If you are a politician and want to fear-monger in this country, a sure way is by stating that hordes of migrants will soon invade the country. Such fear-mongering has been used for decades in Finland.
In the Helsingin Sanomat story, Raatikainen claims that he disagrees with Halla-aho on a few points but but is quick to define himself as an ‘immigration critic’ who is in favor of tight immigration policy. He agrees with Halla-aho in that he doesn’t “want people [migrants to move here] who don’t do anything and are involved in crime.”

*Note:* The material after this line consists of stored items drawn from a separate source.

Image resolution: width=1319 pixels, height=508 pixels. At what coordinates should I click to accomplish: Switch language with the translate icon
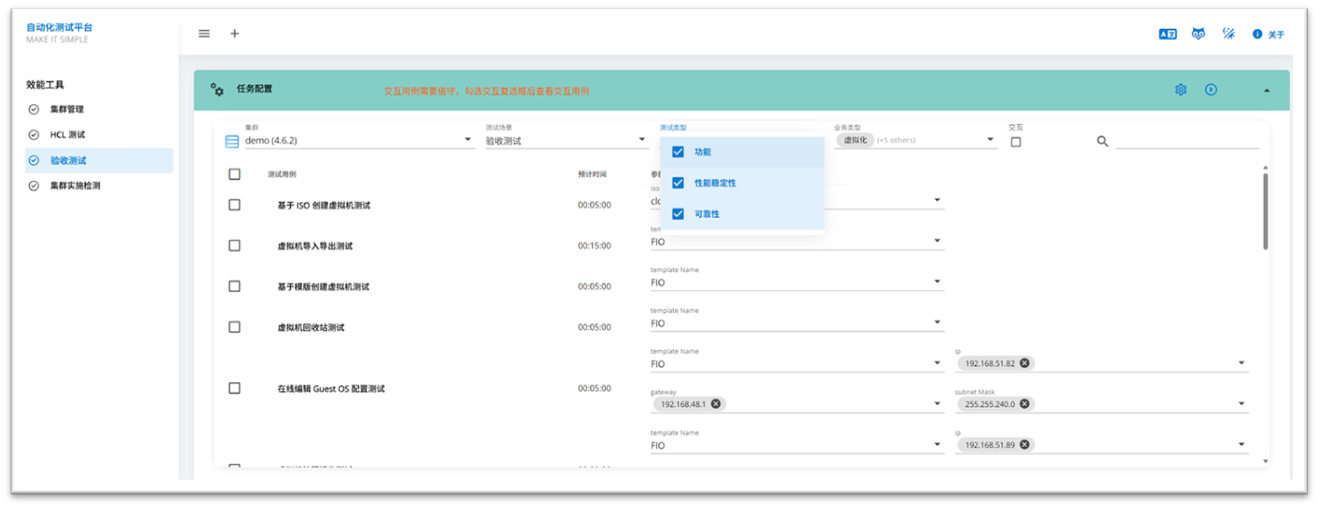coord(1167,34)
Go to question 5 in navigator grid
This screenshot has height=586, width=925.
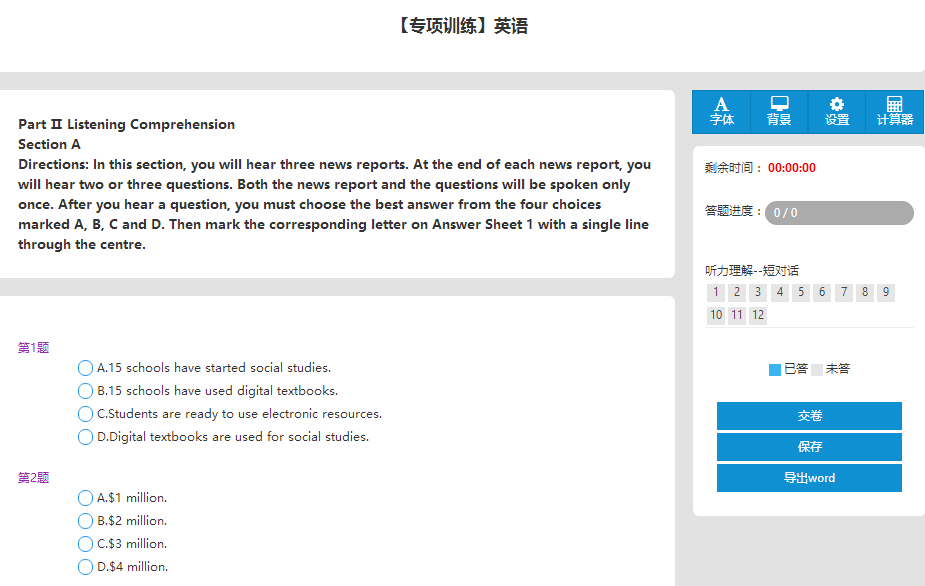[x=801, y=292]

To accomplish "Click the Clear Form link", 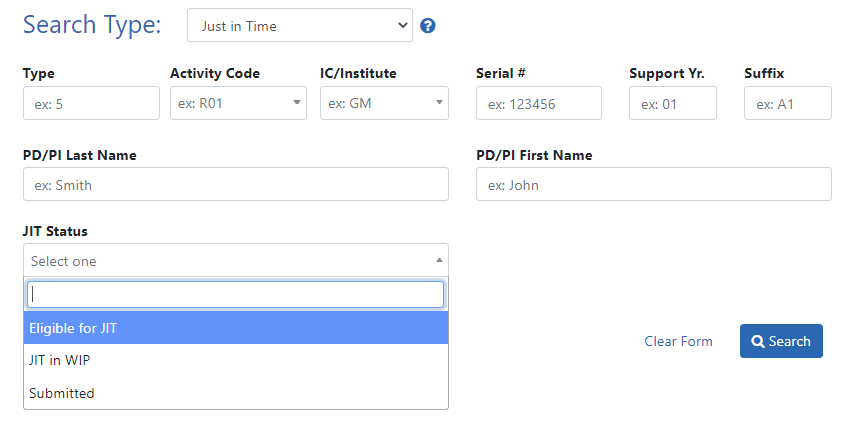I will coord(678,341).
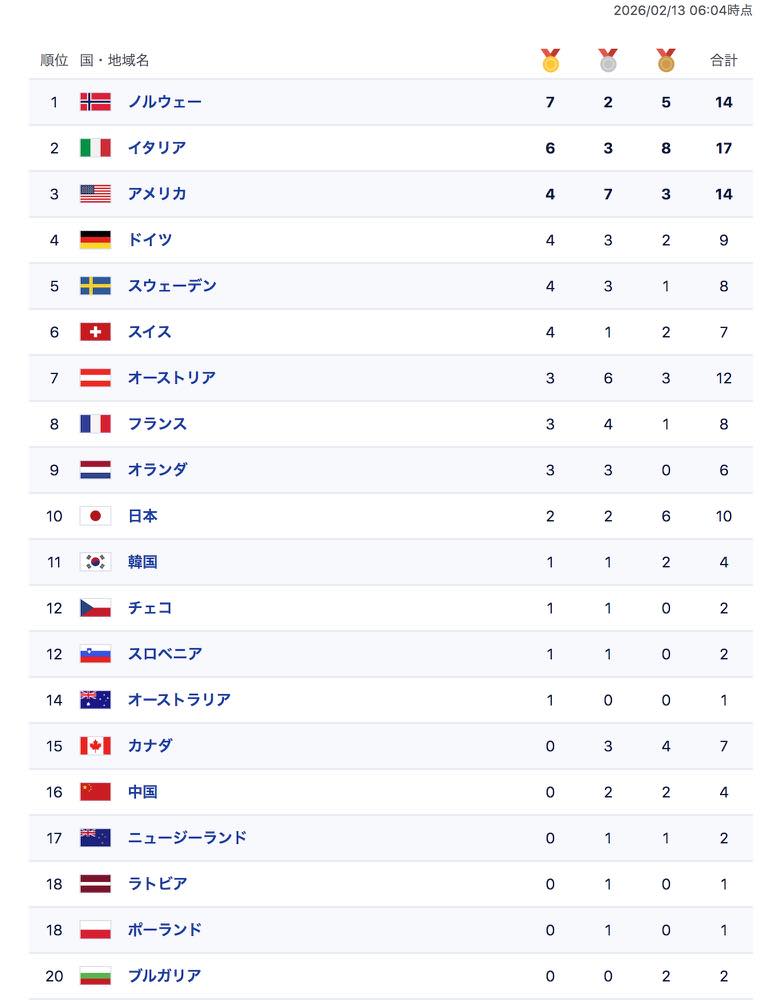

If I were the journalist interviewing Raatikainen, I’d ask him which groups in this country want migrants to move here who don’t do anything and commit crime? That question would open a whole new area of discussion that would shed light on his anti-immigration rhetoric.
Raatikainen confuses us with his double-talk, when he first claims that he’s against migrants who don’t want to work and commit crime but those that come here to study, work and do their best are welcome.
Don’t the majority of migrants fall into the latter category?
As in many stories about the PS written in the national media, Raatikainen’s interview reveals a generous pinch of political opportunism.
Parties like the PS don’t have a clear idea of how they’d improve immigration policy never mind how to turn newcomers into dynamic members of our society.
Even if they have no idea about many of the things they talk about, they are right on one matter: Anti-immigration rhetoric is sexy and it appeals to Finnish voters as well as to the media.
* The Finnish name for the Finns Party is the Perussuomalaiset (PS). The English names of the party adopted by the PS, like True Finns or Finns Party, promote in our opinion nativist nationalism and xenophobia. We therefore prefer to use the Finnish name of the party on our postings.